By Randall Stephens | (The Conversation) | – –
The latest Republican presidential primary debate had it all: denunciations of President Obama, angry rants about America’s future, and all manner of bile. It seems like a new low – but in reality, Republican candidates have been singing this tune for years.
In the fall of 1962, Richard Nixon lost a bitter, divisive campaign against the incumbent Governor of California, Pat Brown. Furious and stunned, he was not in the best shape to hold a press conference. His press secretary wanted him to be magnanimous and statesmanlike, but Nixon could hardly control his anger and contempt.
Stuttering with resentment, he drenched the 100 reporters on hand at the Beverly Hilton Hotel with sarcasm: “For 16 years, ever since the Hiss case, you’ve had a lot of fun, uh, a lot of fun. You, you, you, you’ve had an opportunity to, to uh, attack me, and I think I’ve given as good as I’ve taken.”
Then, he delivered his parting shot, with a nervous smile that was as much a grimace: “But as I leave, uh, I want you to know, just think how much you’re going to be missing. You don’t have Nixon to kick around any more.”
So began decades of Republicans taking imaginary kickings.
Ever since then, conservative politicians have led a victimhood parade of cranks, conspiracy theorists, and anti-intellectuals. Nixon may have been the most hardcore of the lot, but others merely picked up where he left off. Presidential candidates Barry Goldwater in 1964, George Wallace in 1968, and Ronald Reagan in 1980 implored and sometimes convinced voters to doubt or reject the wisdom of elites.
With the 2016 presidential primary campaign now at full throttle, the legacy of that angry populist wisdom seems more powerful than ever.
Under fire
Today, communists are no longer hiding under every rock or bed, but Republicans, masters of the paranoid style, have plenty of targets to fit the pattern: journalists, Mexican immigrants, climate scientists, unions, academics, treacherous politicians, or gun control advocates.
White politicians and activists are driving a great deal of the political conversation, to the joy of voters who feel beset by forces out of their control. The language of embattlement runs through these circles like a raging river.

◆ **Data extract**:

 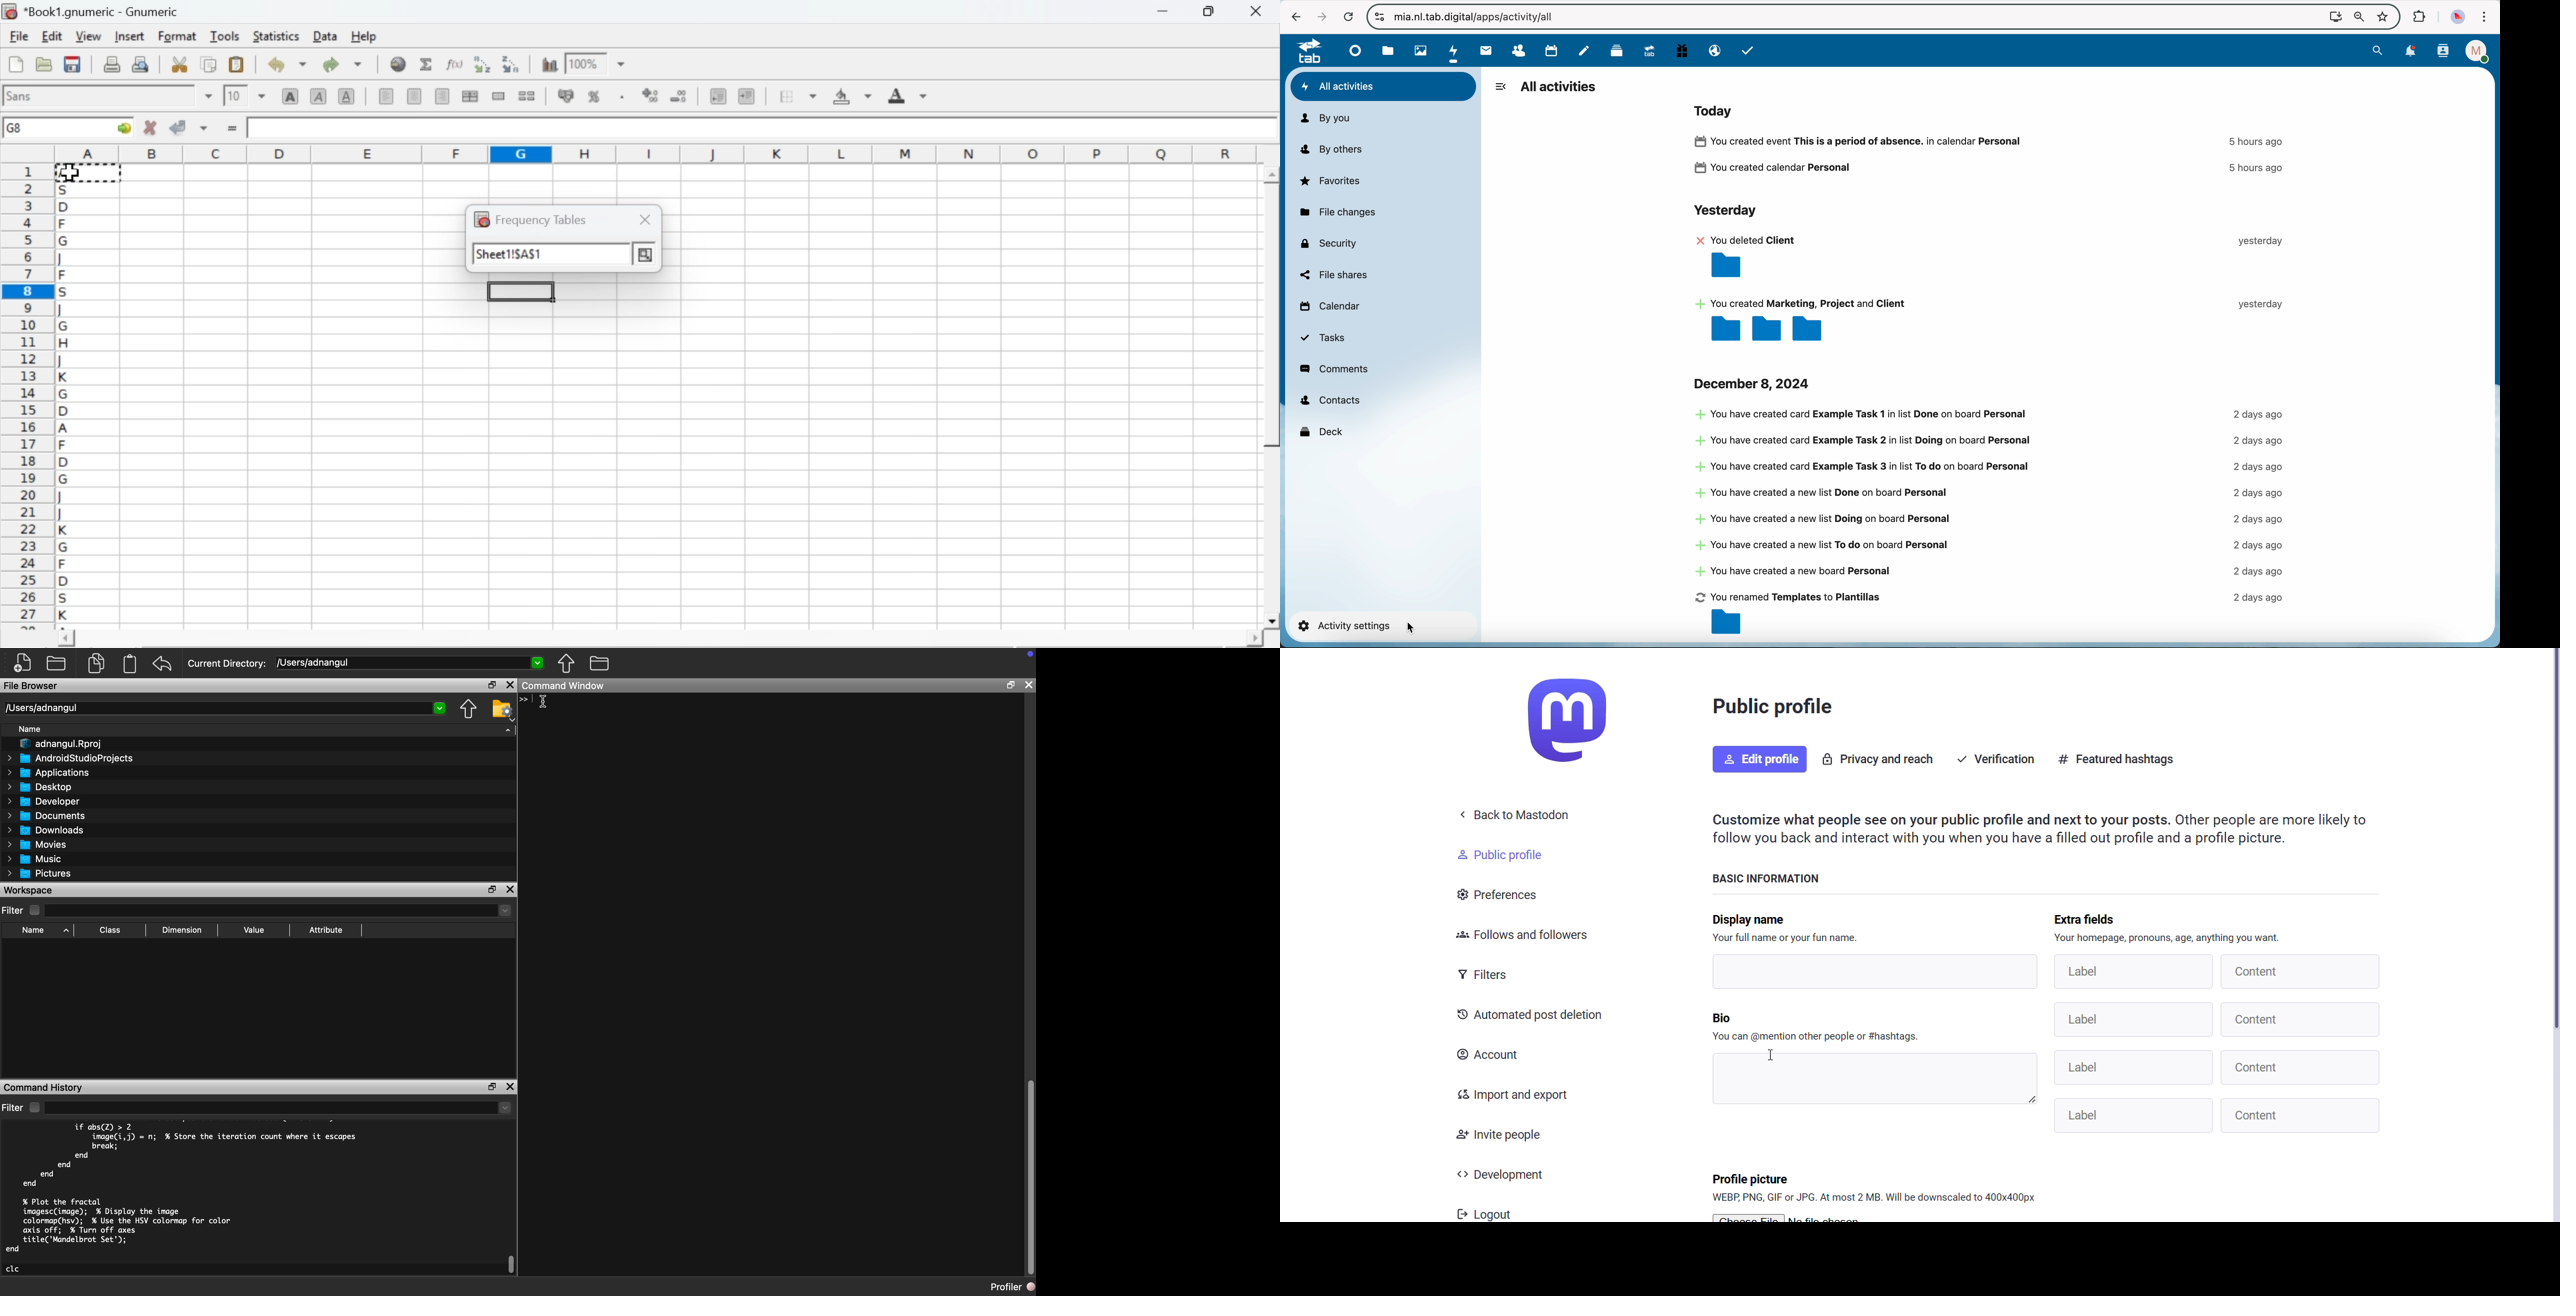 What do you see at coordinates (646, 254) in the screenshot?
I see `more` at bounding box center [646, 254].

◆ **The tasks**:
A – From the article on Republican grievance politics, copy the passage word for word, starting at "In the fall" and ending at "anger and contempt.".
B – According to the article on Republican grievance politics, who beat Richard Nixon in the 1962 race for governor of California?
C – Extend the article on Republican grievance politics, picking up right after its last sentence.

◆ **Final answers**:
A –
In the fall of 1962, Richard Nixon lost a bitter, divisive campaign against the incumbent Governor of California, Pat Brown. Furious and stunned, he was not in the best shape to hold a press conference. His press secretary wanted him to be magnanimous and statesmanlike, but Nixon could hardly control his anger and contempt.

B – Pat Brown, the incumbent Governor of California.

C –
Conservative Christian candidates such as Mike Huckabee, Scott Walker, Rick Santorum, and now even Donald Trump pander to the base with apocalyptic denunciations of political correctness and screeds about the dangers that whites and Christians face.
Some of this bile is relatively new, oozing out of the “birther” or Obama-is-a secret-Muslim swamp that first started fermenting in 2008. But as the historian Rick Perlstein suggested nearly a decade ago: “Conservative culture was shaped in another era, one in which conservatives felt marginal and beleaguered. It enunciated a heady sense of defiance.”
And today, this defensive, distrustful mindest is in full flower.
The A-Team fights back
The Grand Old Party hosted its latest banquet of disenchantment at the Ronald Reagan Library in Simi Valley, California, on September 16. Nearly 53 years after Nixon’s snippy remark about getting kicked and abused, the spirit of embattlement is still strong. The liberal media still can’t be trusted.
“Donald Trump’s being in this race,” quipped Ted Cruz, the junior US Senator from Texas, “has forced the mainstream media finally to talk about illegal immigration.”
Then, between barbs aimed at the gallant, anti-immigrant frontrunner, who celebrates mammon and denigrates women with equal zeal, the candidates at the Reagan Library were eager to convince Americans that an overbearing government and a traitorous president had ruined their country and abused them. The kicking must stop.
Former Arkansas governor Mike Huckabee, a veteran of the 2008 primaries, was ready and able to stand up for the downtrodden. Huckabee has a special skill for demagoguery and martyrdom, and has recently made a rabbit’s foot out of Kim Davis, a Kentucky clerk who refused to do her job and issue marriage licenses to same-sex couples.
“I know that there are some in the Wall-Street-to-Washington axis of power who speak of all of us contemptuously,” he assured the hungry audience. “But I’m here to say that I think we are, in fact, the A-Team.”
That would be true only if the plot of the schlocky 1980s TV show involved renegades roaming the country, nurturing grudges, and speaking untruths to the already powerful.
From the debate stage, former Florida governor Jeb Bush tried to stake out some kind of middle ground, with an eye on his viability for the general election in November 2016. In doing so, he strayed far from the Tea Party hymn sheet of poisonous outrage, waxing romantic about sunny Reaganism.
“Are we going to take the Reagan approach, the hopeful optimistic approach, the approach that says that, you come to our country legally, you pursue your dreams with a vengeance, you create opportunities for all of us? Or the Donald Trump approach?” The latter was the “approach that says that everything is bad, that everything is coming to an end.”
Surely the answer the Republican base prefers at this moment is option B.
Angry alchemy
The base is animated not by optimism or hope, but by bitterness and longstanding grudges. Blinded by rage at the left and centre, its stalwarts will believe almost anything that fits their sense of embattlement – no matter the reliability of its source. The physicist Karl Giberson and I wrote a book about the preference for renegade experts and anointed leaders with dubious or no credentials.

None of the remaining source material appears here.